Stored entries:

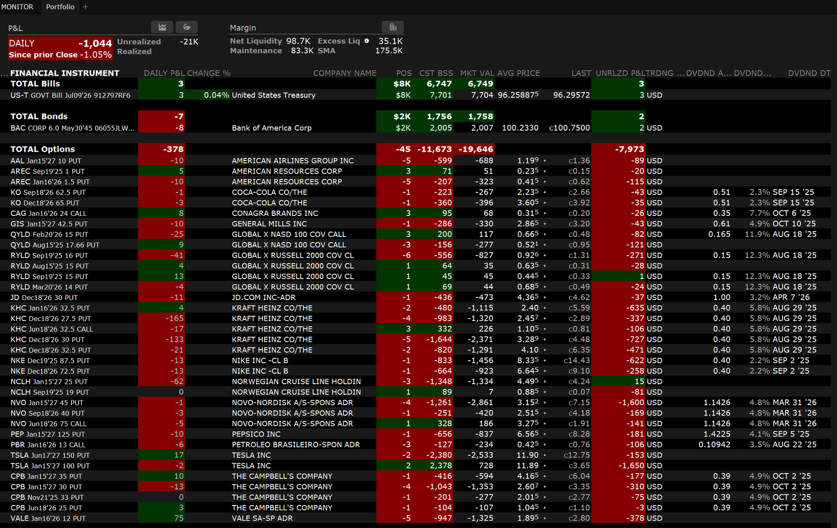Click the red DAILY P&L box

coord(60,49)
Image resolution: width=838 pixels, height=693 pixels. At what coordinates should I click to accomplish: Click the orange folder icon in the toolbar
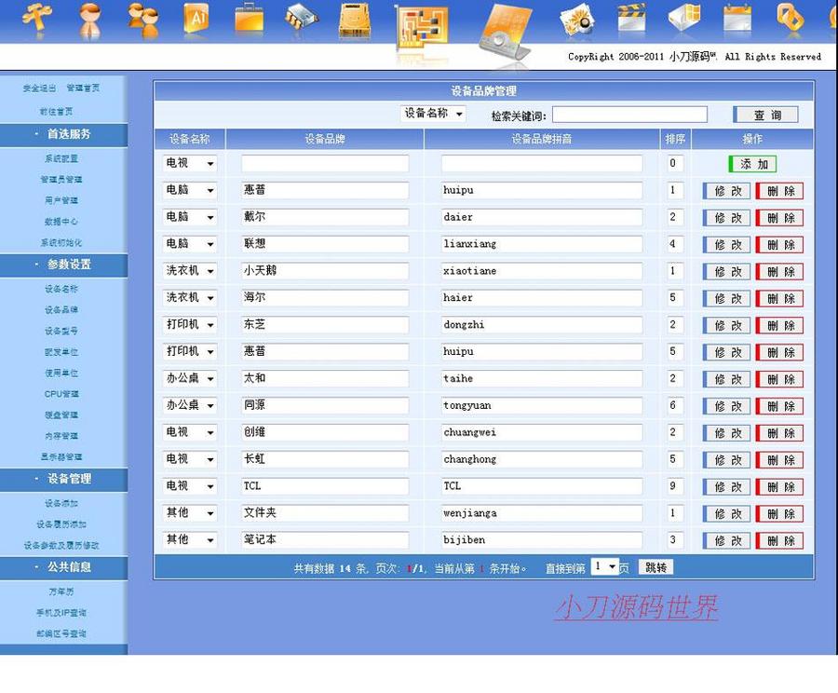point(249,20)
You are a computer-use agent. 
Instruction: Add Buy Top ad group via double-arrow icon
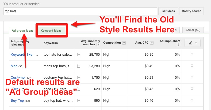(x=192, y=101)
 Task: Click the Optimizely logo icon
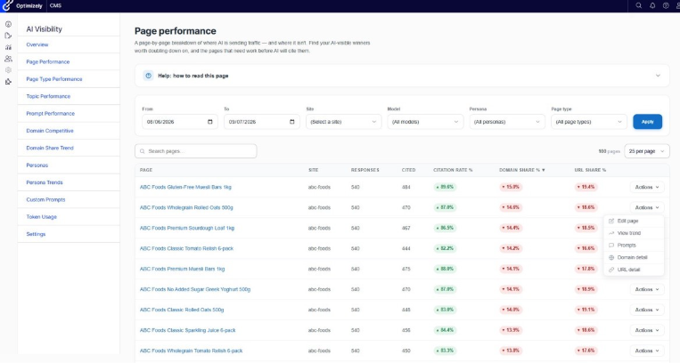(7, 5)
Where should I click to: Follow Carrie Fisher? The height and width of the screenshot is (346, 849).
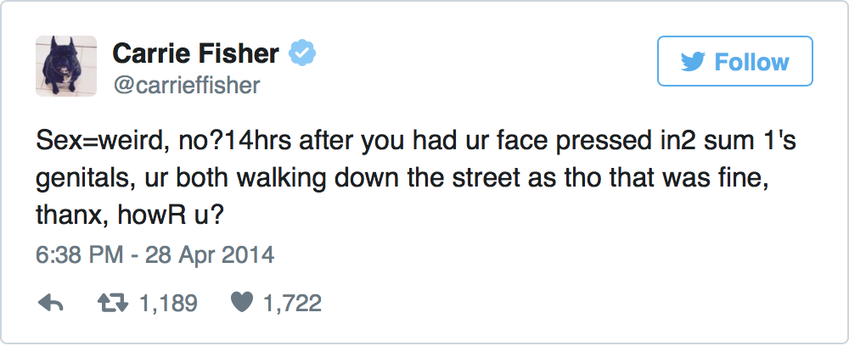pyautogui.click(x=735, y=62)

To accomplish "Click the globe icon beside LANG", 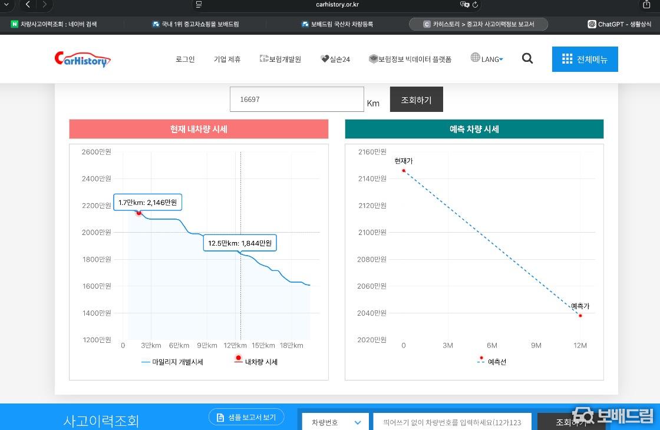I will click(476, 58).
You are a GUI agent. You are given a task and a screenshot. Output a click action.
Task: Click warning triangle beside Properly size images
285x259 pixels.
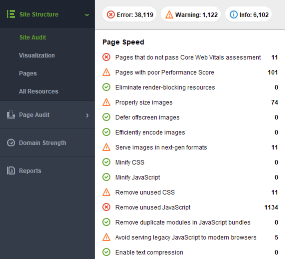click(106, 102)
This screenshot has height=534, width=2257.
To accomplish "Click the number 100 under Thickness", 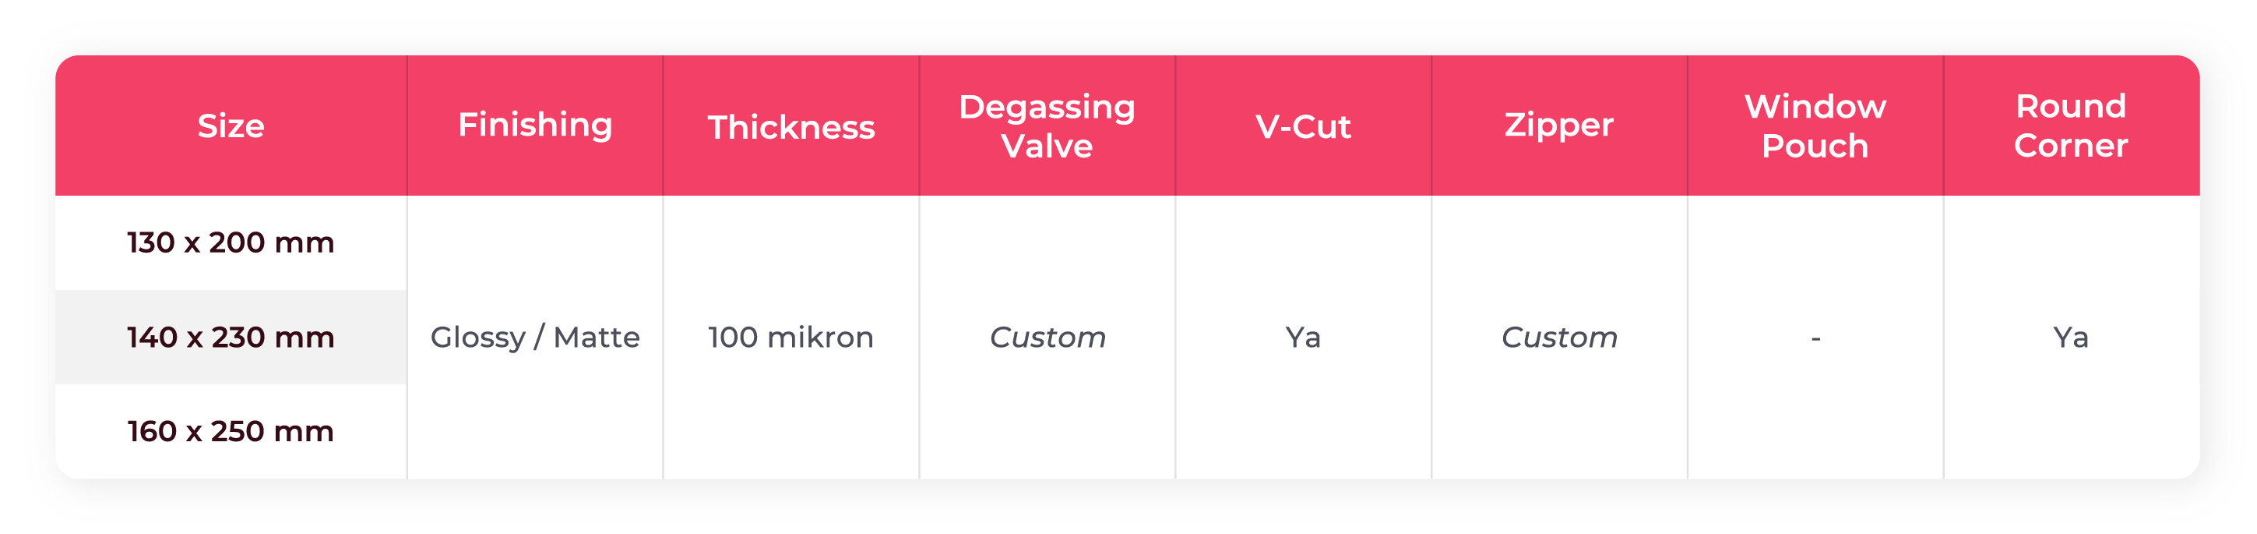I will 732,338.
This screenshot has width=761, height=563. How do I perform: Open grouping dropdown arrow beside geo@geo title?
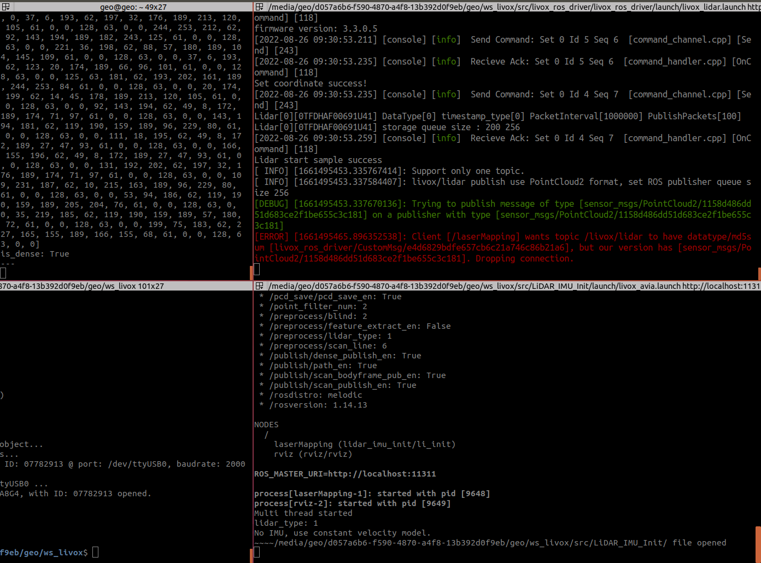[7, 8]
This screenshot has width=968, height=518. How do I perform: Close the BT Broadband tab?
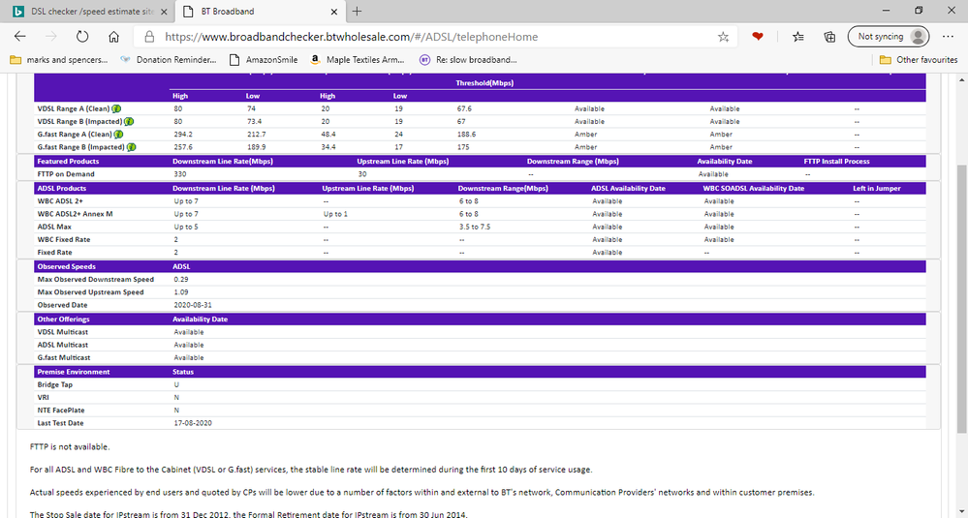[334, 11]
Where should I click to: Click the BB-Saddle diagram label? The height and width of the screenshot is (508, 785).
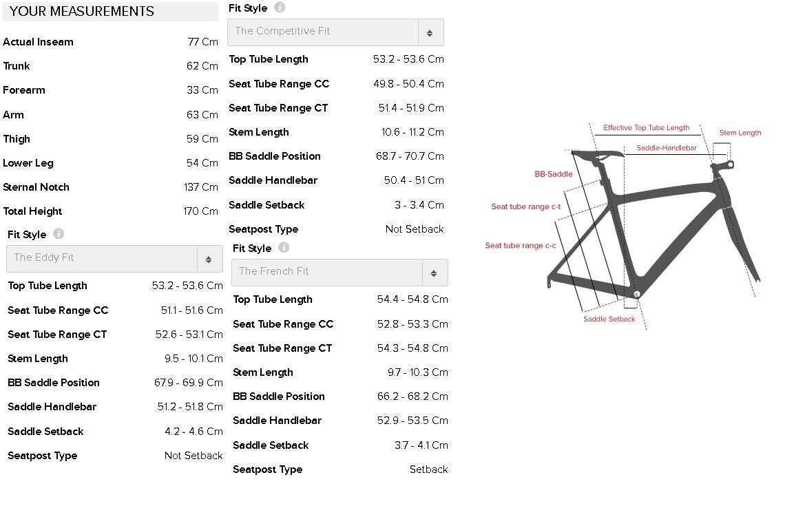tap(554, 174)
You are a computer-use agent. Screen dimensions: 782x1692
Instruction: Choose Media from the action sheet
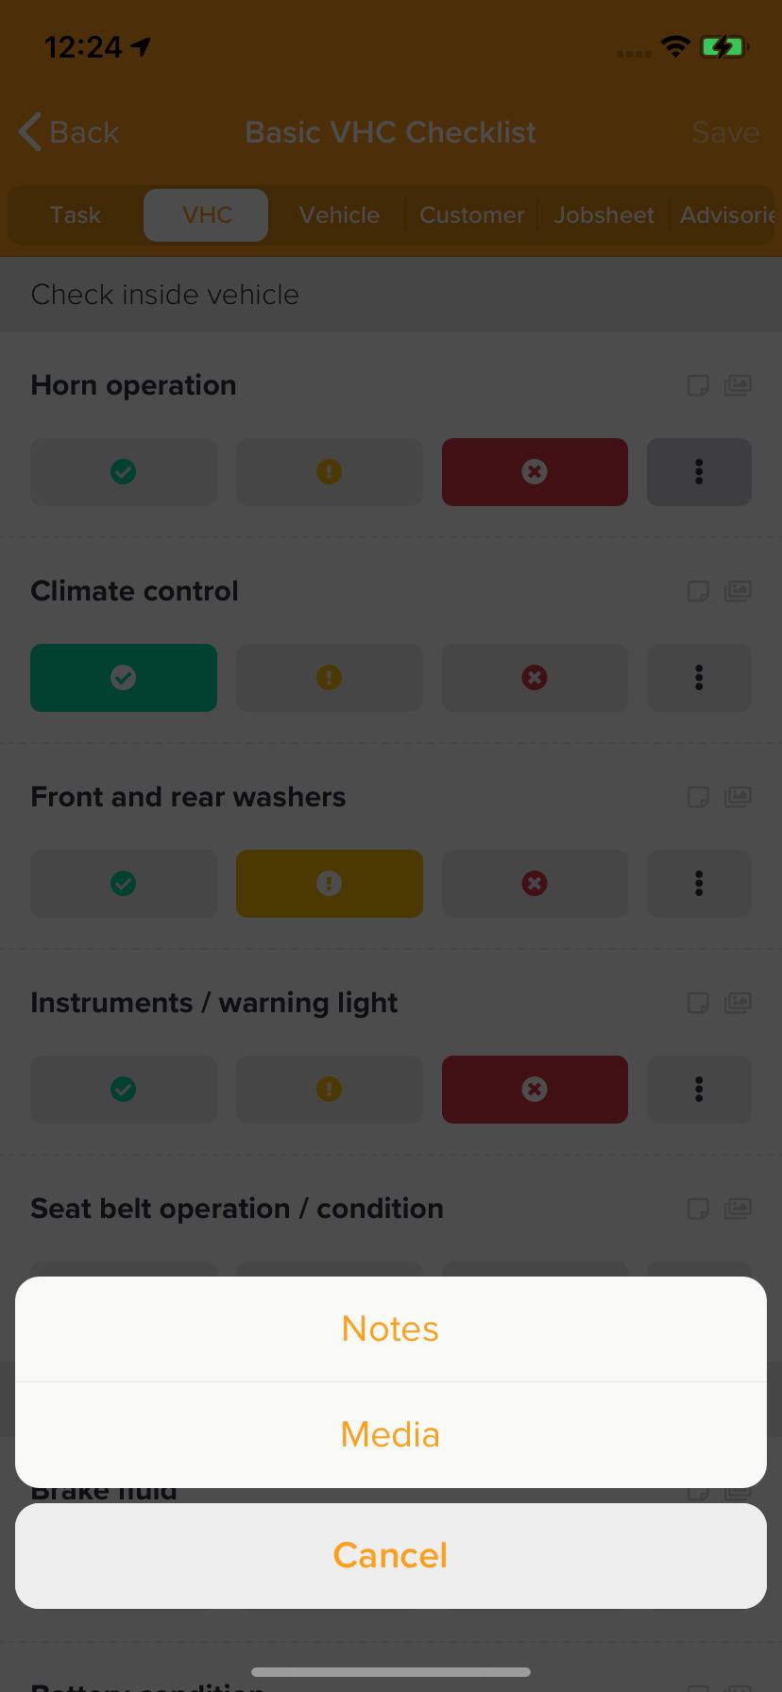coord(390,1435)
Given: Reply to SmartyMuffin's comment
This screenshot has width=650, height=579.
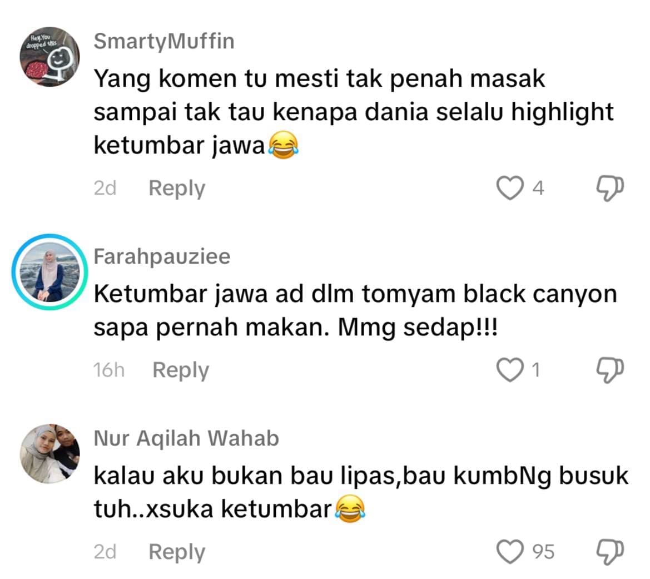Looking at the screenshot, I should [177, 189].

Task brief: Exactly the lines from the one that contains "Instruction: Choose Media" through the final line of the records above are needed, given again word for word, with every picture left out.

Output of the task:
Instruction: Choose Media from the action sheet
coord(390,1435)
Given: Reply to SmartyMuffin's comment
This screenshot has width=650, height=579.
Looking at the screenshot, I should [177, 189].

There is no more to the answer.